Trust – reliance on the integrity, strength, ability, surety, etc., of a person or thing; confidence.

How confident are you that a particular Wikipedia page has reliable information? How sure are you in the ability of all the people who may have edited that page? Thanks to Luca de Alfaro and colleagues at the University of California, Santa Cruz you may soon be able to know which parts of a given Wikipedia page you can and can’t trust.

de Alfaro and his team are developing software that will color text different hues of orange if the text may be less than trustworthy. The deeper the orange the less you may want to trust the particular text. You can see a demo of the software by visiting the Wikipedia trust coloring demo page. Some pages are pretty clean so you may have to click to view a few random pages before you really see much in the way of orange.

It works by first evaluating the reputation of the author.

We compute the reputation of Wikipedia authors according to how long their contributions last in the Wikipedia. Specifically, authors whose contributions are preserved, or built-upon, gain reputation; authors whose contributions are undone lose reputation.

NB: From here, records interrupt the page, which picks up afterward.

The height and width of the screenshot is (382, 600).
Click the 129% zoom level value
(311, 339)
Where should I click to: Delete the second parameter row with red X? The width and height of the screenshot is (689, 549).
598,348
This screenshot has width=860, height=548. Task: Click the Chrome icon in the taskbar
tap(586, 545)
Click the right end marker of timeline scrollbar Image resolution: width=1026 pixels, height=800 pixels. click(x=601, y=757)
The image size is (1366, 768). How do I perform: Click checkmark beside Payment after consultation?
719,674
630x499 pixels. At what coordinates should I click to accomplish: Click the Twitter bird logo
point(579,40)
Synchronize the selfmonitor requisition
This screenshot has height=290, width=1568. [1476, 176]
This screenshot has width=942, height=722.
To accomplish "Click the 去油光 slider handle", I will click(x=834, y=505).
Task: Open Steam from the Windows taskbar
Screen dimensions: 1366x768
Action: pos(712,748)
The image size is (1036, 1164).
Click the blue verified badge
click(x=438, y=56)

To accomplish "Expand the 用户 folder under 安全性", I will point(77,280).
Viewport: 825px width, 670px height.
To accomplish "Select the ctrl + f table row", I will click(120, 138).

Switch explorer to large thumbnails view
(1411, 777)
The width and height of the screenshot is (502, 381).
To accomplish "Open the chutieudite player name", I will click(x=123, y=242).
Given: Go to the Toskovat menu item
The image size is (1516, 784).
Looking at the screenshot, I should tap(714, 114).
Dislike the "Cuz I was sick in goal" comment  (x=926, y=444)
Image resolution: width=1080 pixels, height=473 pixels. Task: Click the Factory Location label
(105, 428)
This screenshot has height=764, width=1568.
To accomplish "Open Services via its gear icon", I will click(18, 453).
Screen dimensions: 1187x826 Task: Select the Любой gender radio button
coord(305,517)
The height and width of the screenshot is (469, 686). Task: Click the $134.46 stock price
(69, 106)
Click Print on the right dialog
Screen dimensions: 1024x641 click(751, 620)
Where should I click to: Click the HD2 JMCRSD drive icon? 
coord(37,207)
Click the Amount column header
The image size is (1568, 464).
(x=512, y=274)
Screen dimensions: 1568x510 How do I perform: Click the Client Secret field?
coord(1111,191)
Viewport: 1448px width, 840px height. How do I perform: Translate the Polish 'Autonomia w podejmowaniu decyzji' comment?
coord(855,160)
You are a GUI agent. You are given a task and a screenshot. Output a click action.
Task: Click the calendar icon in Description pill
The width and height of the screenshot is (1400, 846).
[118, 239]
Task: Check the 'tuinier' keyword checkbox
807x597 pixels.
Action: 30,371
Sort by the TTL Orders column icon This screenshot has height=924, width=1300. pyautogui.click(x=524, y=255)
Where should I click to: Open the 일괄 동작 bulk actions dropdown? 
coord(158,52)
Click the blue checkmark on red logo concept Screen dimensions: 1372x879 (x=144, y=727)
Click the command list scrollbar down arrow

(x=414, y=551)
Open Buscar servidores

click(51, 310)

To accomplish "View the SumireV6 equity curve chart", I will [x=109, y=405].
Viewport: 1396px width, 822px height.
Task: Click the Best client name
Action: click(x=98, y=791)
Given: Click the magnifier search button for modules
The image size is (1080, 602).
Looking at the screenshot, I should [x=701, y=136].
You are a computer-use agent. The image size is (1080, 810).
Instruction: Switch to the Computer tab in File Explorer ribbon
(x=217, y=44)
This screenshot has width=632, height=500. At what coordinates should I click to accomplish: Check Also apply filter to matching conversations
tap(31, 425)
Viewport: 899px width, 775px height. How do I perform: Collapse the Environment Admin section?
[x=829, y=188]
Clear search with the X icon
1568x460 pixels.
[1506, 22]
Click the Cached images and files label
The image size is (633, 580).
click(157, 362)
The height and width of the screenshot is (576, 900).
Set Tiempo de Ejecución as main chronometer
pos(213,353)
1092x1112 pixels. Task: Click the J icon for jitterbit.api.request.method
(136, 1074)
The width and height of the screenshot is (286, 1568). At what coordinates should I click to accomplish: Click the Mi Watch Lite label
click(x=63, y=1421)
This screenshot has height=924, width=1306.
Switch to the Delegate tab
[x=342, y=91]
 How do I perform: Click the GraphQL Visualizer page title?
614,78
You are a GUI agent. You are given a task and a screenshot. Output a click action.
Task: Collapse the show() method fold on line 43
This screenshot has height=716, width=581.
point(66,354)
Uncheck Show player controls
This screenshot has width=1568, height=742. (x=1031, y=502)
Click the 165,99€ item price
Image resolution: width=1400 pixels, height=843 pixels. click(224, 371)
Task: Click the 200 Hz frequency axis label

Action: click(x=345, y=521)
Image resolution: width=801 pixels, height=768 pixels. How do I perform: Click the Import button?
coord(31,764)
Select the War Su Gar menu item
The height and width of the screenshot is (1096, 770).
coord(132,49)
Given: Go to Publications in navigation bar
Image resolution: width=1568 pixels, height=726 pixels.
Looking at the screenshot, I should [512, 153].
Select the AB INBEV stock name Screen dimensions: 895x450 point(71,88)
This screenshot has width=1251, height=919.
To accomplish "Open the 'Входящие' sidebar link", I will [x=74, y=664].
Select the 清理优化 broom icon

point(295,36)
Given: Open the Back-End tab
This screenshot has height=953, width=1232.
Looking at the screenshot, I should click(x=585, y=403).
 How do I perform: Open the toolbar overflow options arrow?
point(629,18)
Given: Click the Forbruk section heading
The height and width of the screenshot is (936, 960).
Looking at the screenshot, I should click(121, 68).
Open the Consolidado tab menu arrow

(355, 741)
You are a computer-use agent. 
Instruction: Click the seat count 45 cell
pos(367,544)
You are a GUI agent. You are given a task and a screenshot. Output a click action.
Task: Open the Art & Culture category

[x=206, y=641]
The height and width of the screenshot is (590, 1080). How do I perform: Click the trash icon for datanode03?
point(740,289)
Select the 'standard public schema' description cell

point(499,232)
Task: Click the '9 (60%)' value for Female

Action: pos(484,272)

and then using that reputation to compute the trust of each word of each revision.

We compute the trust value of each word of a revision according to the reputation of the original author of the word, as well as to the reputation of any authors that have edited the page, especially if the edit is in the proximity of the word.

de Alfaro’s goal isn’t to show the Wikipedia shouldn’t be trusted, but rather to build trust trough transparency so that “nobody can single-handedly modify information without some traces of that being available for some time afterwards.”

After looking at a few random pages some pages show more shades of orange than others. I’m not always sure what to make of the orange text in all cases. Some edits were clearly made for grammatical reasons and while a given word or two shows a deep orange removing the words doesn’t alter the facts at all. In other places the text is a little more tied into the ‘facts’ of the page and seeing them with an orange background does make you question the snippet a little.

The trust coloring probably isn’t perfect, but the team is still fine-tuning the algorithms and the results will likely improve with time.

Combined with the recent release of the Wikiscanner, which shows how many edits a particular user of IP address has made the coloring software should help inspire more trust in Wikipedia entries or at the very least show which pages should perhaps be looked at with a grain of skepticism. It should also hold authors more accountable.

No matter what you think of the Wikipedia the trust coloring is interesting and might make you think a little differently about what you can and can’t trust.

  1. Damn you, post impressionist! I was about to write a blog post about this subject. I didn’t know about the color coded trust formula, though.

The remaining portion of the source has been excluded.